Aim of the task
Nothing in the entries should be altered. Write them out in full.

Source data:
====
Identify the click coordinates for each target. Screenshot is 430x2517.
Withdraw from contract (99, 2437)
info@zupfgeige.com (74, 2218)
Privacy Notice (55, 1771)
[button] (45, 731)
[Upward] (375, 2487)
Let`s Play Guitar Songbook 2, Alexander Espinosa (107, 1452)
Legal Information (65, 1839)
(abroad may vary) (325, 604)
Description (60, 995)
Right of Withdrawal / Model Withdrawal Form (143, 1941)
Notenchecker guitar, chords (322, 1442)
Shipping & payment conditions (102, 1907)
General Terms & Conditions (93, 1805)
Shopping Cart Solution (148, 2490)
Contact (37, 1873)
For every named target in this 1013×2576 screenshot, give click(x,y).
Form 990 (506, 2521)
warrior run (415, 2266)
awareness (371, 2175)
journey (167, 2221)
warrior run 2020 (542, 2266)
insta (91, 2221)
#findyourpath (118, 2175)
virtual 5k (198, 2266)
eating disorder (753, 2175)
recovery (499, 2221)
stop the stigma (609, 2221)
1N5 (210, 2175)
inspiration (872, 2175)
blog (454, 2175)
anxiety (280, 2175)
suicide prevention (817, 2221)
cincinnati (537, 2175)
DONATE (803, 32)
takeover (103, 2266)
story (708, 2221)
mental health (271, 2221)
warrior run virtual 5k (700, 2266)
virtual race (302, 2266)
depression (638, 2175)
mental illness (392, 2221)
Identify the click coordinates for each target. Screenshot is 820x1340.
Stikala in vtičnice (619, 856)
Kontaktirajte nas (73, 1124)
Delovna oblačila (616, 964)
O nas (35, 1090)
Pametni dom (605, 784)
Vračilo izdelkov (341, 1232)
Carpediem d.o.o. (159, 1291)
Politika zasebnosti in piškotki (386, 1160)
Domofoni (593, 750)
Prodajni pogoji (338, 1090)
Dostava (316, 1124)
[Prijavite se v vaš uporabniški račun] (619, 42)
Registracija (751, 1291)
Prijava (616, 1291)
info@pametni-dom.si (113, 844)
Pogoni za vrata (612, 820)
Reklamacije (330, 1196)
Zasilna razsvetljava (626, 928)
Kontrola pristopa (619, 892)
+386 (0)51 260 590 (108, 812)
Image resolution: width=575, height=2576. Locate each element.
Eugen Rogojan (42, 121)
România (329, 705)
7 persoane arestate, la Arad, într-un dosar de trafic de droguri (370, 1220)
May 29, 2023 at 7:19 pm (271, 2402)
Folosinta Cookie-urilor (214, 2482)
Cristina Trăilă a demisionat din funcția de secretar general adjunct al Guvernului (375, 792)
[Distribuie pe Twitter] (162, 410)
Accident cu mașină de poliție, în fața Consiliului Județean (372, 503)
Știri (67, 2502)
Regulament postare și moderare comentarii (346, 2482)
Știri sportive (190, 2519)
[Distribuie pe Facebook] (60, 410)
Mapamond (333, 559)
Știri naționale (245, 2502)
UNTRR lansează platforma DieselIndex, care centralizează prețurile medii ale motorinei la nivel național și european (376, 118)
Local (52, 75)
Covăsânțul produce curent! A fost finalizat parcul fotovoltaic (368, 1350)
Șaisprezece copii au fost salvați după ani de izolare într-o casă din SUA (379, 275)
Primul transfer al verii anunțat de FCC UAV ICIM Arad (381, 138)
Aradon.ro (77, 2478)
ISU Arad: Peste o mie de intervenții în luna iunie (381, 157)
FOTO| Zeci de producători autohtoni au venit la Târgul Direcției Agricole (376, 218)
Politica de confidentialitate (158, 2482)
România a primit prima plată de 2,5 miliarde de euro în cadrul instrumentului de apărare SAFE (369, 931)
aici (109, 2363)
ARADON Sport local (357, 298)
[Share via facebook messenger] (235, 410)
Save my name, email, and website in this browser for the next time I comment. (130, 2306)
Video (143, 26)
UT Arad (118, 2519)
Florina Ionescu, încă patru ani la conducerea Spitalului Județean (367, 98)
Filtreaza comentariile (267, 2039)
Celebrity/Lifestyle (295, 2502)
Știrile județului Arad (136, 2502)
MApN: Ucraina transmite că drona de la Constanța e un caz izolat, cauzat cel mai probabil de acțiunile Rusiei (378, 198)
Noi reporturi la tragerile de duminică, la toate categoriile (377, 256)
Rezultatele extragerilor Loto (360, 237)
====
Task response
Identify the click coordinates for each target. Screenshot is 430x2517.
Withdraw from contract (99, 2437)
info@zupfgeige.com (74, 2218)
Privacy Notice (55, 1771)
[button] (45, 731)
[Upward] (375, 2487)
Let`s Play Guitar Songbook 2, Alexander Espinosa (107, 1452)
Legal Information (65, 1839)
(abroad may vary) (325, 604)
Description (60, 995)
Right of Withdrawal / Model Withdrawal Form (143, 1941)
Notenchecker guitar, chords (322, 1442)
Shipping & payment conditions (102, 1907)
General Terms & Conditions (93, 1805)
Shopping Cart Solution (148, 2490)
Contact (37, 1873)
For every named target in this 1013×2576 screenshot, give click(x,y).
Form 990 (506, 2521)
warrior run (415, 2266)
awareness (371, 2175)
journey (167, 2221)
warrior run 2020 (542, 2266)
insta (91, 2221)
#findyourpath (118, 2175)
virtual 5k (198, 2266)
eating disorder (753, 2175)
recovery (499, 2221)
stop the stigma (609, 2221)
1N5 (210, 2175)
inspiration (872, 2175)
blog (454, 2175)
anxiety (280, 2175)
suicide prevention (817, 2221)
cincinnati (537, 2175)
DONATE (803, 32)
takeover (103, 2266)
story (708, 2221)
mental health (271, 2221)
warrior run virtual 5k (700, 2266)
virtual race (302, 2266)
depression (638, 2175)
mental illness (392, 2221)
Identify the click coordinates for each target. Screenshot is 820x1340.
Stikala in vtičnice (619, 856)
Kontaktirajte nas (73, 1124)
Delovna oblačila (616, 964)
O nas (35, 1090)
Pametni dom (605, 784)
Vračilo izdelkov (341, 1232)
Carpediem d.o.o. (159, 1291)
Politika zasebnosti in piškotki (386, 1160)
Domofoni (593, 750)
Prodajni pogoji (338, 1090)
Dostava (316, 1124)
[Prijavite se v vaš uporabniški račun] (619, 42)
Registracija (751, 1291)
Prijava (616, 1291)
info@pametni-dom.si (113, 844)
Pogoni za vrata (612, 820)
Reklamacije (330, 1196)
Zasilna razsvetljava (626, 928)
Kontrola pristopa (619, 892)
+386 (0)51 260 590 (108, 812)
Image resolution: width=575, height=2576. Locate each element.
Eugen Rogojan (42, 121)
România (329, 705)
7 persoane arestate, la Arad, într-un dosar de trafic de droguri (370, 1220)
May 29, 2023 at 7:19 pm (271, 2402)
Folosinta Cookie-urilor (214, 2482)
Cristina Trăilă a demisionat din funcția de secretar general adjunct al Guvernului (375, 792)
[Distribuie pe Twitter] (162, 410)
Accident cu mașină de poliție, în fața Consiliului Județean (372, 503)
Știri (67, 2502)
Regulament postare și moderare comentarii (346, 2482)
Știri sportive (190, 2519)
[Distribuie pe Facebook] (60, 410)
Mapamond (333, 559)
Știri naționale (245, 2502)
UNTRR lansează platforma DieselIndex, care centralizează prețurile medii ale motorinei la nivel național și european (376, 118)
Local (52, 75)
Covăsânțul produce curent! A fost finalizat parcul fotovoltaic (368, 1350)
Șaisprezece copii au fost salvați după ani de izolare într-o casă din SUA (379, 275)
Primul transfer al verii anunțat de FCC UAV ICIM Arad (381, 138)
Aradon.ro (77, 2478)
ISU Arad: Peste o mie de intervenții în luna iunie (381, 157)
FOTO| Zeci de producători autohtoni au venit la Târgul Direcției Agricole (376, 218)
Politica de confidentialitate (158, 2482)
România a primit prima plată de 2,5 miliarde de euro în cadrul instrumentului de apărare SAFE (369, 931)
aici (109, 2363)
ARADON Sport local (357, 298)
[Share via facebook messenger] (235, 410)
Save my name, email, and website in this browser for the next time I comment. (130, 2306)
Video (143, 26)
UT Arad (118, 2519)
Florina Ionescu, încă patru ani la conducerea Spitalului Județean (367, 98)
Filtreaza comentariile (267, 2039)
Celebrity/Lifestyle (295, 2502)
Știrile județului Arad (136, 2502)
MApN: Ucraina transmite că drona de la Constanța e un caz izolat, cauzat cel mai probabil de acțiunile Rusiei (378, 198)
Noi reporturi la tragerile de duminică, la toate categoriile (377, 256)
Rezultatele extragerilor Loto (360, 237)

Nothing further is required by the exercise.